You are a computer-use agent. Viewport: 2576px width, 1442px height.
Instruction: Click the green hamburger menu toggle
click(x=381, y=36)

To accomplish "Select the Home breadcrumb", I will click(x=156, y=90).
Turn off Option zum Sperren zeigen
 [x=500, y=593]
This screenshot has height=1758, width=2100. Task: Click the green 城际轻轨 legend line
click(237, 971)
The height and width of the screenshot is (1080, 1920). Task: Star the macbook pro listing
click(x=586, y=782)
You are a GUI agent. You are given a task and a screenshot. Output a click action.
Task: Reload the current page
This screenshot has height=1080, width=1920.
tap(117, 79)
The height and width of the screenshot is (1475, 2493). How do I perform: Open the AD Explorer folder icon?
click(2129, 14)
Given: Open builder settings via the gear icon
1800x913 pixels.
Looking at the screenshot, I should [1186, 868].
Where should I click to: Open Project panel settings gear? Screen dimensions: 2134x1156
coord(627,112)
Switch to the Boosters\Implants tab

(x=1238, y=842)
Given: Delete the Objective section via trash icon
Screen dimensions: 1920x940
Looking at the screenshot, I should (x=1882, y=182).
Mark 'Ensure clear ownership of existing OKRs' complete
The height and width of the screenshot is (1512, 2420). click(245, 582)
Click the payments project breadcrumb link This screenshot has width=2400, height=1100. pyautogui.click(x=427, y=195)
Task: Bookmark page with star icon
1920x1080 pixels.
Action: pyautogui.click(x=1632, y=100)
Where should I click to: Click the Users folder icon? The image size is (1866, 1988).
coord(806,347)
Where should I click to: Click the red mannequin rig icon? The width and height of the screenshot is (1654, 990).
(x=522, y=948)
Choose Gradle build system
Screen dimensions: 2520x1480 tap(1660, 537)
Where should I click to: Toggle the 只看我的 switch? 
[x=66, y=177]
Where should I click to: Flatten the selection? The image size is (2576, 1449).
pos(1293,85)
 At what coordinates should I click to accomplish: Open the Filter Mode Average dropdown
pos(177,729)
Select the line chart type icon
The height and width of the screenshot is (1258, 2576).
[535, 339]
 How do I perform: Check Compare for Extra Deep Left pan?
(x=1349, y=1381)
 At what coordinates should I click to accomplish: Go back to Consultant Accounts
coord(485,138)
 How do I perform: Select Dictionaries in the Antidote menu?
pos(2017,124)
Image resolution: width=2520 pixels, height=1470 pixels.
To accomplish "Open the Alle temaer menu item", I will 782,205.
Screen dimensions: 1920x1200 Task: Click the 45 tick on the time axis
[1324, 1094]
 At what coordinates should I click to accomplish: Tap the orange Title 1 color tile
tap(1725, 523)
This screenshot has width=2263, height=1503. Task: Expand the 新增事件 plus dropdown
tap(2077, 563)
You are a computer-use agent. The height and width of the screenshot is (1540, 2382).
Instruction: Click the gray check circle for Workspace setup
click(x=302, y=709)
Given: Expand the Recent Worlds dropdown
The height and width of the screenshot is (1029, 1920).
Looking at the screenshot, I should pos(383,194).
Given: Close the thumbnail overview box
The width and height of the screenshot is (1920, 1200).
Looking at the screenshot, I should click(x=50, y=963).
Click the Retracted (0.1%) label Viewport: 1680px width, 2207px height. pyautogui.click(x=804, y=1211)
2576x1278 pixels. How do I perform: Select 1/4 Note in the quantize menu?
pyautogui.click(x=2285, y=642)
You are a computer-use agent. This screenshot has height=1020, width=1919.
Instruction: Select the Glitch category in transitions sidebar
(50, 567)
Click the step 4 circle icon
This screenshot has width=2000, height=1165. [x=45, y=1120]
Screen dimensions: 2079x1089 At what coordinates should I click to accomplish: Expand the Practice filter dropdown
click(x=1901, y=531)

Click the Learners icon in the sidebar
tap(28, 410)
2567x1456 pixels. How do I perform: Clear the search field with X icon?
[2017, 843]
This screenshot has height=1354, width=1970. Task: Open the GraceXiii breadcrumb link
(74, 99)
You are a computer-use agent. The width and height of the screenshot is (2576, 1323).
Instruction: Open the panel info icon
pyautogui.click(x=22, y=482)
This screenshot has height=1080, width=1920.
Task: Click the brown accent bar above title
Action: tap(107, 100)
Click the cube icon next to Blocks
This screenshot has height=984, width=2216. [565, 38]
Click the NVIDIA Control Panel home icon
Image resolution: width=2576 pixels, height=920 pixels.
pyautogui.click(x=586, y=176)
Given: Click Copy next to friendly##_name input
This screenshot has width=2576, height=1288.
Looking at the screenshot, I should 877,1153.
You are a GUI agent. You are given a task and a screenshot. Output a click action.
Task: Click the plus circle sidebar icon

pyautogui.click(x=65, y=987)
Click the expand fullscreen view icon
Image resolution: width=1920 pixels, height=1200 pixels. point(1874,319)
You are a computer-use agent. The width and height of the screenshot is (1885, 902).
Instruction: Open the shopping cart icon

════════

Exercise requirements -> Type out the entire listing again, matching every line exactly.

Written response ->
You are a computer-use agent. Viewport: 2576px width, 1442px height.
Instruction: Click the green hamburger menu toggle
click(x=381, y=36)

To accomplish "Select the Home breadcrumb", I will click(x=156, y=90).
Turn off Option zum Sperren zeigen
 [x=500, y=593]
This screenshot has height=1758, width=2100. Task: Click the green 城际轻轨 legend line
click(237, 971)
The height and width of the screenshot is (1080, 1920). Task: Star the macbook pro listing
click(x=586, y=782)
You are a GUI agent. You are given a task and a screenshot. Output a click action.
Task: Reload the current page
This screenshot has height=1080, width=1920.
tap(117, 79)
The height and width of the screenshot is (1475, 2493). How do I perform: Open the AD Explorer folder icon?
click(2129, 14)
Given: Open builder settings via the gear icon
1800x913 pixels.
Looking at the screenshot, I should [1186, 868].
Where should I click to: Open Project panel settings gear? Screen dimensions: 2134x1156
coord(627,112)
Switch to the Boosters\Implants tab

(x=1238, y=842)
Given: Delete the Objective section via trash icon
Screen dimensions: 1920x940
Looking at the screenshot, I should (x=1882, y=182).
Mark 'Ensure clear ownership of existing OKRs' complete
The height and width of the screenshot is (1512, 2420). click(245, 582)
Click the payments project breadcrumb link This screenshot has width=2400, height=1100. pyautogui.click(x=427, y=195)
Task: Bookmark page with star icon
1920x1080 pixels.
Action: pyautogui.click(x=1632, y=100)
Where should I click to: Click the Users folder icon? The image size is (1866, 1988).
coord(806,347)
Where should I click to: Click the red mannequin rig icon? The width and height of the screenshot is (1654, 990).
(x=522, y=948)
Choose Gradle build system
Screen dimensions: 2520x1480 tap(1660, 537)
Where should I click to: Toggle the 只看我的 switch? 
[x=66, y=177]
Where should I click to: Flatten the selection? The image size is (2576, 1449).
pos(1293,85)
 At what coordinates should I click to accomplish: Open the Filter Mode Average dropdown
pos(177,729)
Select the line chart type icon
The height and width of the screenshot is (1258, 2576).
[535, 339]
 How do I perform: Check Compare for Extra Deep Left pan?
(x=1349, y=1381)
 At what coordinates should I click to accomplish: Go back to Consultant Accounts
coord(485,138)
 How do I perform: Select Dictionaries in the Antidote menu?
pos(2017,124)
Image resolution: width=2520 pixels, height=1470 pixels.
To accomplish "Open the Alle temaer menu item", I will 782,205.
Screen dimensions: 1920x1200 Task: Click the 45 tick on the time axis
[1324, 1094]
 At what coordinates should I click to accomplish: Tap the orange Title 1 color tile
tap(1725, 523)
This screenshot has width=2263, height=1503. Task: Expand the 新增事件 plus dropdown
tap(2077, 563)
You are a computer-use agent. The height and width of the screenshot is (1540, 2382).
Instruction: Click the gray check circle for Workspace setup
click(x=302, y=709)
Given: Expand the Recent Worlds dropdown
The height and width of the screenshot is (1029, 1920).
Looking at the screenshot, I should pos(383,194).
Given: Close the thumbnail overview box
The width and height of the screenshot is (1920, 1200).
Looking at the screenshot, I should click(x=50, y=963).
Click the Retracted (0.1%) label Viewport: 1680px width, 2207px height. pyautogui.click(x=804, y=1211)
2576x1278 pixels. How do I perform: Select 1/4 Note in the quantize menu?
pyautogui.click(x=2285, y=642)
You are a computer-use agent. This screenshot has height=1020, width=1919.
Instruction: Select the Glitch category in transitions sidebar
(50, 567)
Click the step 4 circle icon
This screenshot has width=2000, height=1165. [x=45, y=1120]
Screen dimensions: 2079x1089 At what coordinates should I click to accomplish: Expand the Practice filter dropdown
click(x=1901, y=531)

Click the Learners icon in the sidebar
tap(28, 410)
2567x1456 pixels. How do I perform: Clear the search field with X icon?
[2017, 843]
This screenshot has height=1354, width=1970. Task: Open the GraceXiii breadcrumb link
(74, 99)
You are a computer-use agent. The width and height of the screenshot is (2576, 1323).
Instruction: Open the panel info icon
pyautogui.click(x=22, y=482)
This screenshot has height=1080, width=1920.
Task: Click the brown accent bar above title
Action: tap(107, 100)
Click the cube icon next to Blocks
This screenshot has height=984, width=2216. [565, 38]
Click the NVIDIA Control Panel home icon
Image resolution: width=2576 pixels, height=920 pixels.
pyautogui.click(x=586, y=176)
Given: Click Copy next to friendly##_name input
This screenshot has width=2576, height=1288.
Looking at the screenshot, I should 877,1153.
You are a GUI agent. You are given a task and a screenshot. Output a click action.
Task: Click the plus circle sidebar icon

pyautogui.click(x=65, y=987)
Click the expand fullscreen view icon
Image resolution: width=1920 pixels, height=1200 pixels. point(1874,319)
You are a computer-use agent. The width and height of the screenshot is (1885, 902).
Instruction: Open the shopping cart icon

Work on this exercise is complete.